══ Selected text
If I read this right, intarray is for reading values from an array
data type.
I don't have this.
I have a varchar() field that is indexed (unique), call it 'foo'
I have a choice of running:
SELECT bar FROM tokens WHERE foo IN ('apple','orange','biscuit'....)
for up to ~300 words
OR
SELECT bar FROM tokens WHERE foo = 'apple' up to ~300 times as a
prepared/cached SQL statements.
On Apr 6, 2007, at 9:10 AM, Oleg Bartunov wrote:
Tom,
have you seen contrib/intarray ?
Oleg
On Fri, 6 Apr 2007, tom wrote:
I'm wondering where the differences are in running two different
types of SQL statements.
Given ~300 tokens/words I can either run 1 sql statement with a
large list in a "WHERE foo IN (...300 tokens...)"
or I can run ~300 statements, one for each token.
In the first case, the SQL is not prepared, but just executed.
In the second case, the SQL is prepared and run as a cached
execution plan (I think).
════
# Given problem 1
Reproduce the part of the SQL email thread starting at "On Apr 6, 2007, at" and ending at "for each token.".
# Given problem 2
In the SQL email thread, turn the paragraph beginning "I'm wondering where the differences are" into a short bulleted list that keeps its main facts.
══ Given material
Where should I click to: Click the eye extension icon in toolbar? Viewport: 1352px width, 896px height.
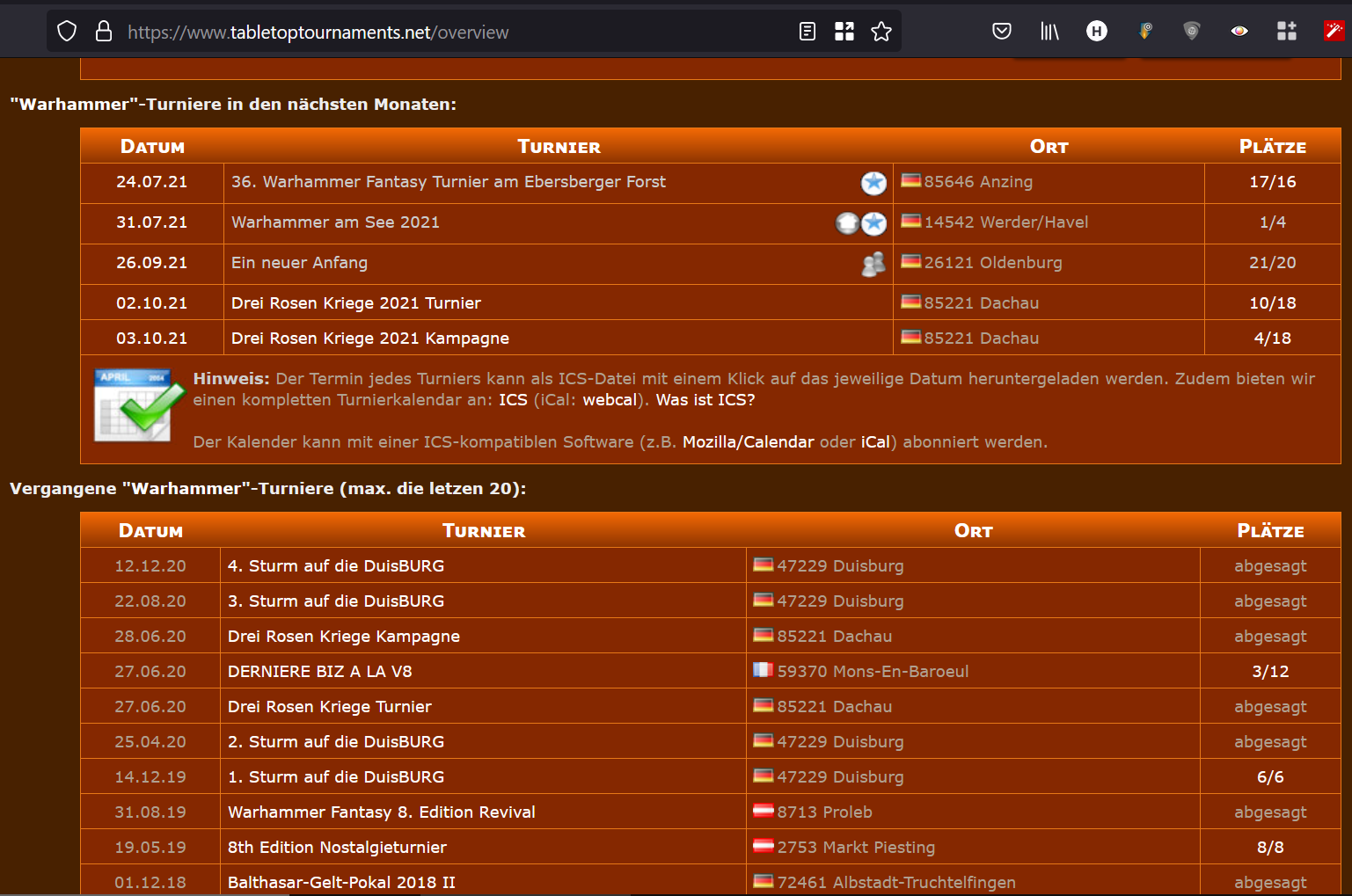click(1239, 32)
════
# Exercise answer 1
On Apr 6, 2007, at 9:10 AM, Oleg Bartunov wrote:
Tom,
have you seen contrib/intarray ?
Oleg
On Fri, 6 Apr 2007, tom wrote:
I'm wondering where the differences are in running two different
types of SQL statements.
Given ~300 tokens/words I can either run 1 sql statement with a
large list in a "WHERE foo IN (...300 tokens...)"
or I can run ~300 statements, one for each token.

# Exercise answer 2
- The writer asks how two kinds of SQL statements differ.
- With about 300 tokens/words, the choice is either one statement with all of them in a "WHERE foo IN (...)" list, or about 300 statements, one per token.
- The single statement is not prepared, only executed.
- The separate statements are prepared and run as a cached execution plan, though the writer is not sure of this.